1/2 J’ai une belle histoire à vous raconter: Shigeatsu

Pour le Figaro, j’ai eu la chance de me promener en Bretagne avec un homme hors du commun… Voici son histoire…

Shigeatsu avec huitre
Dans le dos de l’actualité se trament parfois de jolies histoires. Alors que les huîtres bretonnes étaient frappées par une épidémie, il y a cinquante ans, les Japonais vinrent au secours du parc français. C’est aujourd’hui l’inverse qui se produit, après le drame du tsunami.
Lorsqu’il a commencé son récit, la table s’est arrêtée de manger. Oui, Hatakeyama Shigeatsu, 69 ans, se souvient bien du 11 mars 2011. Il se souvient de l’heure – 14 h 46 – avec une netteté qui fixe son regard, comme si la scène se rejouait à l’identique. « Je travaillais sur la plage lorsque la terre a violemment tremblé. Tout de suite, j’ai compris que le tsunami allait se déclencher tout au loin sous la mer. J’ai su qu’il serait encore plus gros que cinquante ans auparavant. Il était sans commune mesure. Les sirènes se sont déclenchées ; les haut-parleurs nous ont exhortés (Kudasai !) à rejoindre les collines. C’est ici que se tient ma maison, à plus de 25 mètres d’altitude au-dessus de la baie de Kesennuma, dans le nord du Japon. La mer a commencé à déferler, à tout emporter. Nous l’avons vue monter à une allure terrifiante, jusqu’à 20 mètres. Alors nous sommes tous repartis un peu plus haut en galopant, moi avec mon petit-fils sous le bras. Puis cela s’est calmé. On entendait des cris de partout, des suppliques. Notre maison était encore debout. Nous y avons passé la nuit, sans électricité, alors que la neige tombait. On a mis les plus anciens dans les voitures, en mettant le chauffage à fond. Dans les pièces de la maison, les jeunes se serraient les uns contre les autres. Nous étions une trentaine de rescapés. Nous sommes restés ainsi dix jours. À ne manger que des huîtres et des pommes de terre. Personne n’a été malade. »
 
Japon, Sendai, l'enfer
La mer est repartie, charriant avec elle des montagnes de bois déchiqueté, des tôles, des toits et des autos. Et aussi la mère de Shigeatsu, emportée avec les pensionnaires de la maison de retraite. Shigeatsu sourit, la tête penchée. Il a cette mélancolie palpable des rescapés ; ce regard à la fois triste et reconnaissant des miraculés. Et surtout, la ferveur d’une énergie retrouvée. Dans ce genre de configuration, l’humanité a un sens. Elle a même une géographie.

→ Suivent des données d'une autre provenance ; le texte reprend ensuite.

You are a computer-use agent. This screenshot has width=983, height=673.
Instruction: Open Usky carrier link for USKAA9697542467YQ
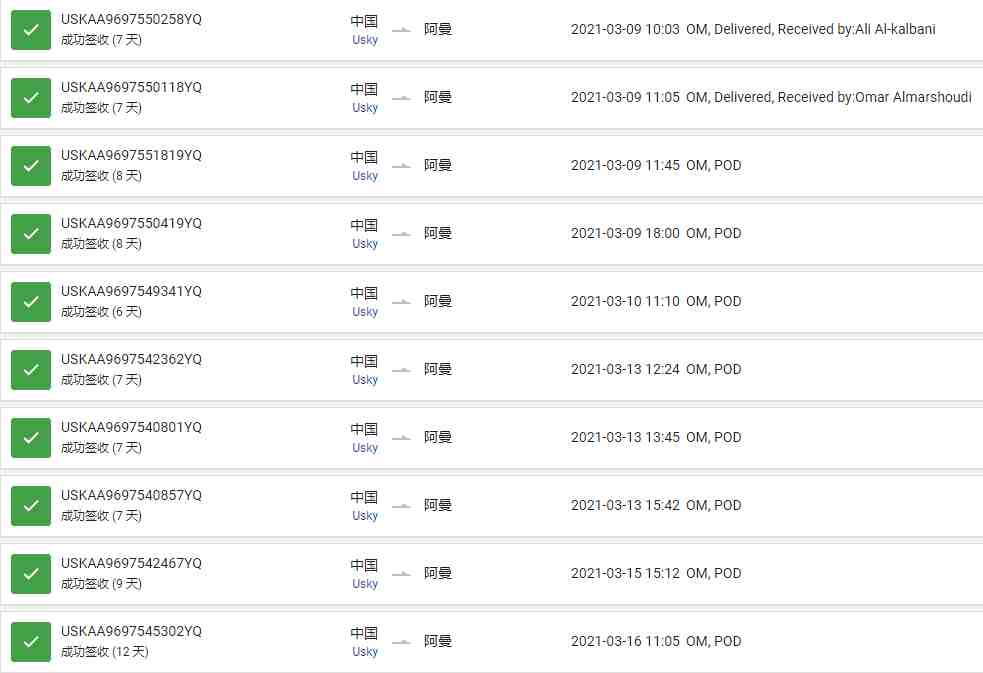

Aujourd’hui, Hatakeyama Shigeatsu est à Cancale (Ille-et-Vilaine). Il bénéficie de la solidarité entre ostréiculteurs et de cet élan enthousiaste qui fonctionna jadis, lorsque le parc français ostréicole fut ravagé par une épizootie, à la fin des années 1970. Les Japonais de la baie de Miyagi adressèrent alors des conteneurs de naissains d’huîtres, les crassostrea gigas. Ils participèrent à la renaissance du parc ostréicole français. En retour, dès que l’on apprit ici la catastrophe du tsunami au Japon, des années plus tard, une solidarité instinctive se mit en place, lancée, entre autres, par le lycée de Cancale. Conteneurs de cordes, flotteurs, bouées, tenues de plongée, filets à soles furent expédiés par avion-cargo, avec une spontanéité sans précédent.

Druide de la mer
Il faut croire alors que le monde peut être irrigué par un fort sentiment, cette bonté instinctive qui nous rapproche des autres, ce continent sans drapeau : l’humanité. Ce singulier mouvement de balancier s’est illustré de tout temps. Des passerelles quasi magiques s’élancèrent de la sorte avec les ceps californiens, lors de l’épidémie du phylloxera qui ravagea le vignoble français en 1863. Les viticulteurs replantèrent sur des porte-greffes américains résistant aux pucerons. Les cités se sont aidées comme pour conjurer l’égoïsme des nations. La ville d’Alep, en Syrie, envoya ainsi, au XVIIIe siècle, à Venise envahie par les rats des bateaux entiers de chats de race soriano, réputés pour leur nature intrépide et effrontée. Récemment encore, 15 000 lapins français ont rejoint la région de Sichuan, en Chine, pour régénérer la race locale.
Aux ostréiculteurs de Cancale s’est greffée également la branche Louis Vuitton-Japon. Le célèbre groupe malletier et son président, Yves Carcelle, ont décidé d’accompagner pendant trois ans l’entreprise de Hatakeyama Shigeatsu, de le soutenir financièrement. À ses côtés, Patrick-Louis Vuitton, cinquième génération de la famille. Il assure les commandes spéciales de la maison : de la mallette pour baguettes de chefs d’orchestre au nécessaire à maquillage pour le théâtre kabuki. Passionné de Bretagne et dingue du Japon, il a compris qu’il y avait dans cette opération une solidarité d’artisan. Après tout, éclaircir l’eau d’un estuaire procède de la même démarche qu’attendrir les hanches d’une malle.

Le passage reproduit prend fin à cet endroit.